Die wirtschaftliche Bedeutung der fünf Länder Kasachstan, Usbekistan, Turkmenistan, Tadschikistan und Kirgistan liegt vor allem in ihren Rohstoffen. Historisch sind sie eng miteinander verflochten. Seit der Sowjetzeit haben autokratische Herrschaftstradition und Personalisierung der Macht den Übergang zur Demokratie in der Region behindert. Nach der Unabhängigkeit 1991 versuchten alle Länder, eine neue nationale Identität auf der Grundlage von Sprache, Herkunft und Territorium zu entwickeln.
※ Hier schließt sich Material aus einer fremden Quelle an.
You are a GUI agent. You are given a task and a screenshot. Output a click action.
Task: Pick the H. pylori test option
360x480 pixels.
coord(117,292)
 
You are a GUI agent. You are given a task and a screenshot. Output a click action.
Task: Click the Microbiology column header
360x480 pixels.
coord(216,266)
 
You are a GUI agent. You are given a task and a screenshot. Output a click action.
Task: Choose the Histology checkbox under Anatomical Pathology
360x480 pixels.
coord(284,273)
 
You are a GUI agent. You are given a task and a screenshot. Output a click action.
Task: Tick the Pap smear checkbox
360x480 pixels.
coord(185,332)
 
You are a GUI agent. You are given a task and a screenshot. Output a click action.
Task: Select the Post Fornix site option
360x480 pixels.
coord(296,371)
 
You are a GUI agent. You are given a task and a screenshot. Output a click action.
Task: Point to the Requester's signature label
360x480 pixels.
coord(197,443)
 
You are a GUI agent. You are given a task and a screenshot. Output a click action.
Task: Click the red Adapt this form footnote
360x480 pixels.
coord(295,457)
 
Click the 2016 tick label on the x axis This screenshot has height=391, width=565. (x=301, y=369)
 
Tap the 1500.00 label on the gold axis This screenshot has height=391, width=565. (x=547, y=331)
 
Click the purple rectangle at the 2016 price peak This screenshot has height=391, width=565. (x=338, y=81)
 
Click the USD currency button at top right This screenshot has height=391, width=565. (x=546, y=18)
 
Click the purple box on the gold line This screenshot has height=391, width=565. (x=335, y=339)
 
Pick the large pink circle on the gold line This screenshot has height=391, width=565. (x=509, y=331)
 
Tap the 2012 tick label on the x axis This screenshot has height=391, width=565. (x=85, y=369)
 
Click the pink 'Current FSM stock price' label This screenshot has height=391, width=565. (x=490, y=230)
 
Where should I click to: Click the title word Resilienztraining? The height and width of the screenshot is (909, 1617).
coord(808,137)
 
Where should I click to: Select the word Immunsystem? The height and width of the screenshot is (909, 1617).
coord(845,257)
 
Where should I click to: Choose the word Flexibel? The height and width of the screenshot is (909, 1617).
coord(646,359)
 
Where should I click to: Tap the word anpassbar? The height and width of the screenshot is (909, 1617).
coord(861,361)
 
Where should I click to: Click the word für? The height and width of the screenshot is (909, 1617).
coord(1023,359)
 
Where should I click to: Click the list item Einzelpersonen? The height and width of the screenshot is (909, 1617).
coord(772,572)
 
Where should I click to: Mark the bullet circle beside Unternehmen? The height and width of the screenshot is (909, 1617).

Dies hat zu Nationalismus, Grenzkonflikten und Verteilungskämpfen um natürliche Ressourcen, insbesondere Wasser, geführt.

Kirgistan präsentierte sich lange als «Insel der Demokratie» und als «Schweiz Zentralasiens». Die parlamentarische Demokratie, der vom Volk gewählte Präsident, die Bewegungsfreiheit der Bevölkerung sowie eine relative Meinungsäusserungsfreiheit rückten das Land in ein vorteilhaftes Licht. Aber die politischen Führer wurden mit der Zeit immer autokratischer. Zwei Revolutionen – eine 2005 und eine andere 2010 – wurden von der Forderung nach mehr Demokratie und einem Ende der Korruption angetrieben und endeten mit der Machtübernahme neuer Präsidenten. Doch auch sie gerieten schnell in Verruf. Vor drei Jahren kam nach einer weiteren «Revolution» Präsident Sadyr Japarov an die Macht. Darauf sprachen sich in einer Volksabstimmung die Kirgisinnen und Kirgisen für eine neue Verfassung aus, welche das parlamentarische System abschaffte und eine Präsidialrepublik einführte. Inzwischen hat der Druck auf die Zivilgesellschaft zugenommen. Ähnlich wie in Russland drohen neue Gesetze, die Meinungsfreiheit einzuschränken und westliche NGOs zu verbieten. Im April wurde Radio Azattyk (Radio Free Europe/Radio Liberty (RFE/RL) verboten.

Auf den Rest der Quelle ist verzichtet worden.